Robustness of the algorithm can be characterized as the ability to maintain true values when the system is disturbed. Since the state monitoring capability of the EV battery pack is limited in actual working conditions, the accumulated error caused by the current sensor is difficult to eliminate. Therefore, if the system samples contain the deviation and variance of the real current, the IEKF algorithm can trace the true value. Benefiting from the noise adaptive method, the IEKF algorithm has better robustness than the AHC.

In addition to the accuracy of the current sensor, the battery capacity (estimated SOC) is also greatly affected. The capacity is affected by many factors such as the ambient temperature and degradation of capacity. Table 9 lists the capacity test results of the batteries used in this paper at different ambient temperatures. It can be found in Table 9 that the nominal capacity of the battery is significantly different at various temperatures. Therefore, it is difficult to ensure that the battery capacity obtained by the AHC method is accurate for the actual usage of the battery pack. As a result, the algorithm robustness analysis should consider the battery capacity deviation problem.

Simulations of different capacities when calculating SOC under DST conditions are carried out. The results of capacity deviation and noise interference of the sensor are shown in Fig. 11. According to Fig. 11 and Table 10, the IEKF can tackle the mismatched capacity well compared to the AHC, by evaluating the error at the end of discharge, which indicates that IEKF has better robustness if the parameters of system are mismatched.
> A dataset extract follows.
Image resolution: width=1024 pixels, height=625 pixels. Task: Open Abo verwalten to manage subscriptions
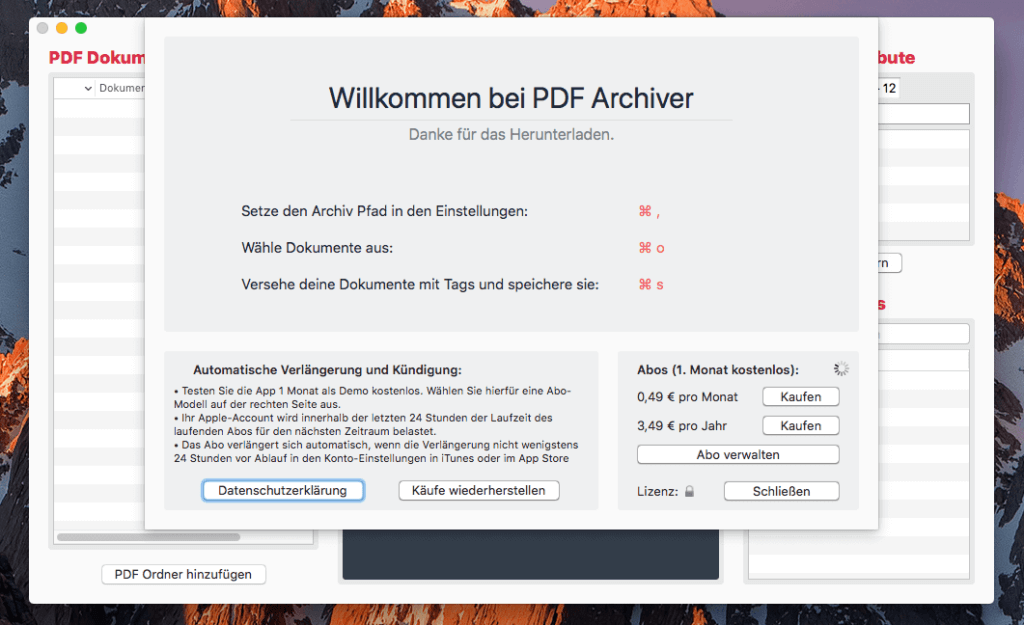tap(737, 454)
### Analysis of calculation efficiency

BMSs in EVs are always responsible for important tasks such as state monitoring, system protection, charging control and communicating with other electrical systems. Considering the limited computing ability of embedded systems in EVs, the calculation efficiency of the online algorithm is crucial. Therefore, we simulate the algorithm in MATLAB and verify the computational efficiency within the time span of the simulation. The results are shown in Table 11. Compared to traditional EKF, the IEKF with online parameter and L-N filter has similar calculation efficiency. The IEKF with online parameter and L-N filter is much more efficient than IEKF where the parameters are relying on central difference method.

## Conclusion

An IEKF associated with online parameter identification is used to investigate the SOC estimation of LIBs for automotive applications. The algorithm highlights the fact that the model parameters and system noises need to be adapted to the inaccurate current/voltage measurement or other various environment noise interference. Simulations show excellent agreement with experimental data under different working conditions, and the maximum error is found to be 2.94% under DST conditions. Furthermore, the robustness and convergence are analyzed, showing that the IEKF has better performance than traditional EKF.
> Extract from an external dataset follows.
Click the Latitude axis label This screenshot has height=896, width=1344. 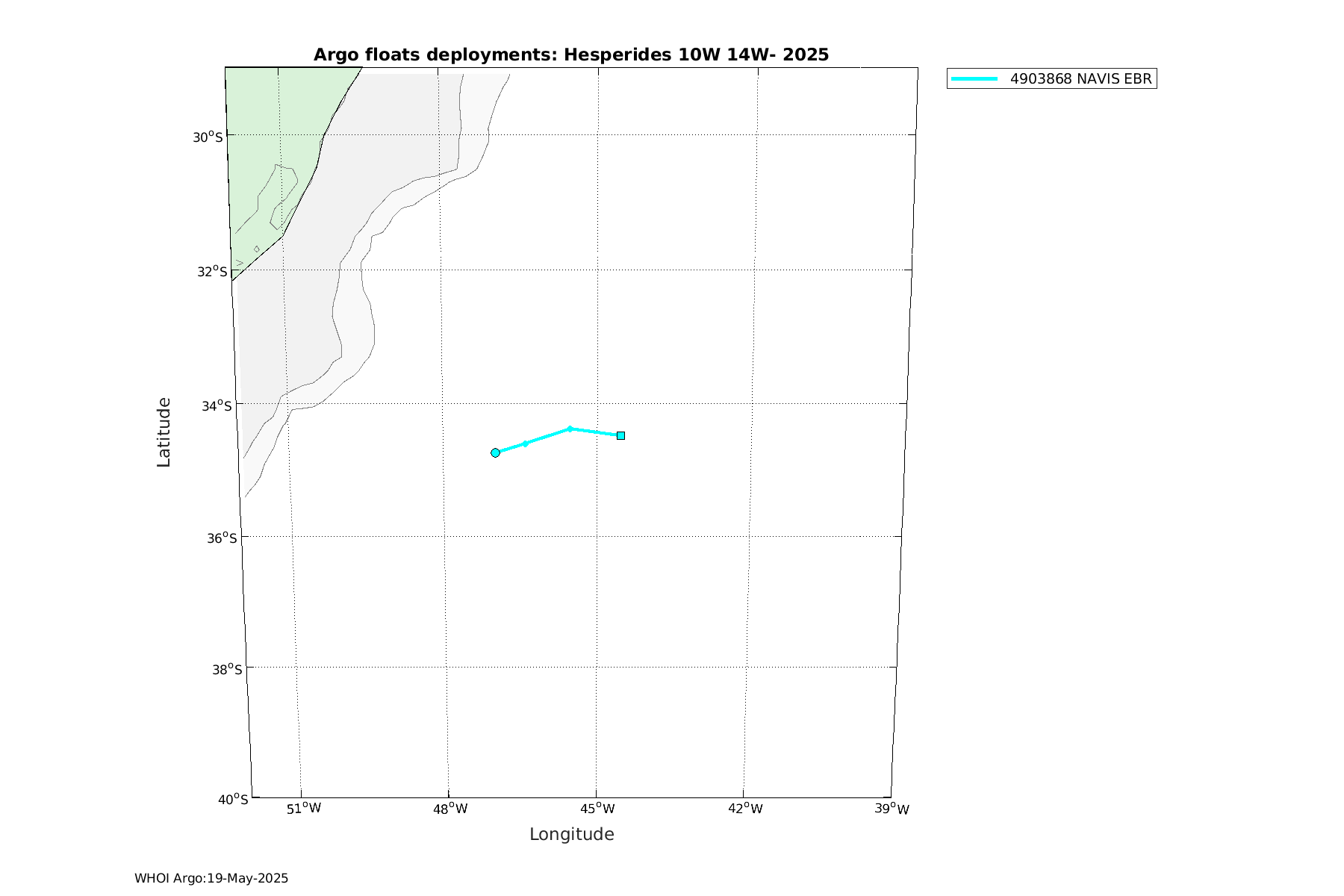[164, 432]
Noise interference is random and chaotic under practical operating conditions, which will affect the actual capacity of the cell and increase the difficulty of state estimation. The simulation results show that the maximum error of AHC for SOC estimation in distorted temperature is 16.54%, while the error of IEKF method is only 1.19%. Additionally, when there is a sensor error, AHC integrity has a significant deviation in the estimation due to its weak robustness, while the IEKF has much better accuracy. Moreover, simulation results show that IEKF has a higher convergence speed when dealing with mismatching initialization.

Although the proposed modelling framework and experiment only considers a single cell, the proposed algorithm can also be applied to further evaluate battery packs under varying operating conditions. In the future, temperature prediction and state of health estimation will also be considered in modelling and experimental work to further improve the method (Supplementary Information).